[ВЫБРАННЫЙ ФРАГМЕНТ]
┌──

Виктор Гюго - Том 15. Дела и речи
Если это отступление от темы, пусть нам простят его, ибо оно ведет к цели.
XВ каждом Собрании есть деталь обстановки, именуемая трибуной. Когда парламенты станут тем, чем им надлежит быть, трибуны в них будут из белого мрамора, как и подобает треножнику мысли и алтарю совести; и тогда появятся новые Фидии и Микеланджело, способные их создать. В ожидании того времени, когда трибуна будет из мрамора, ее делают из дерева, а в ожидании того времени, когда она станет треножником и алтарем, она, как мы только что сказали, пока является деталью обстановки. Это менее обременительно при государственных переворотах: коль скоро это мебель, ничто не мешает отправить ее на чердак. Случается, что ее приносят обратно. Именно это произошло с трибуной нынешнего сената.

└──

[ИСХОДНЫЕ ДАННЫЕ]
┌──

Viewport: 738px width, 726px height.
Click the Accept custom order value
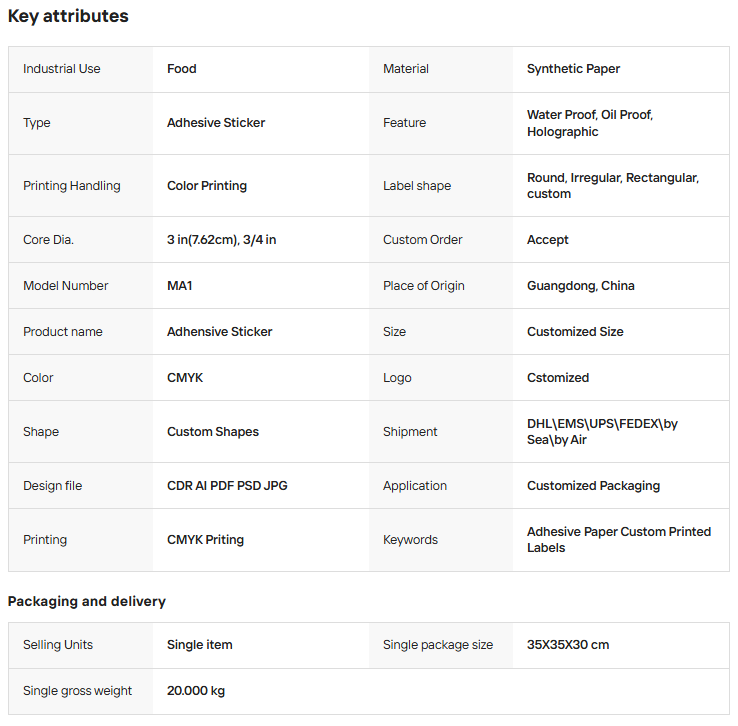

└──

[ЗАДАНИЕ]
Выпишите из фрагмента о парламентской трибуне точный отрывок от слов «Виктор Гюго - Том» до слов «трибуной нынешнего сената.» включительно.

[ОТВЕТ]
Виктор Гюго - Том 15. Дела и речи
Если это отступление от темы, пусть нам простят его, ибо оно ведет к цели.
XВ каждом Собрании есть деталь обстановки, именуемая трибуной. Когда парламенты станут тем, чем им надлежит быть, трибуны в них будут из белого мрамора, как и подобает треножнику мысли и алтарю совести; и тогда появятся новые Фидии и Микеланджело, способные их создать. В ожидании того времени, когда трибуна будет из мрамора, ее делают из дерева, а в ожидании того времени, когда она станет треножником и алтарем, она, как мы только что сказали, пока является деталью обстановки. Это менее обременительно при государственных переворотах: коль скоро это мебель, ничто не мешает отправить ее на чердак. Случается, что ее приносят обратно. Именно это произошло с трибуной нынешнего сената.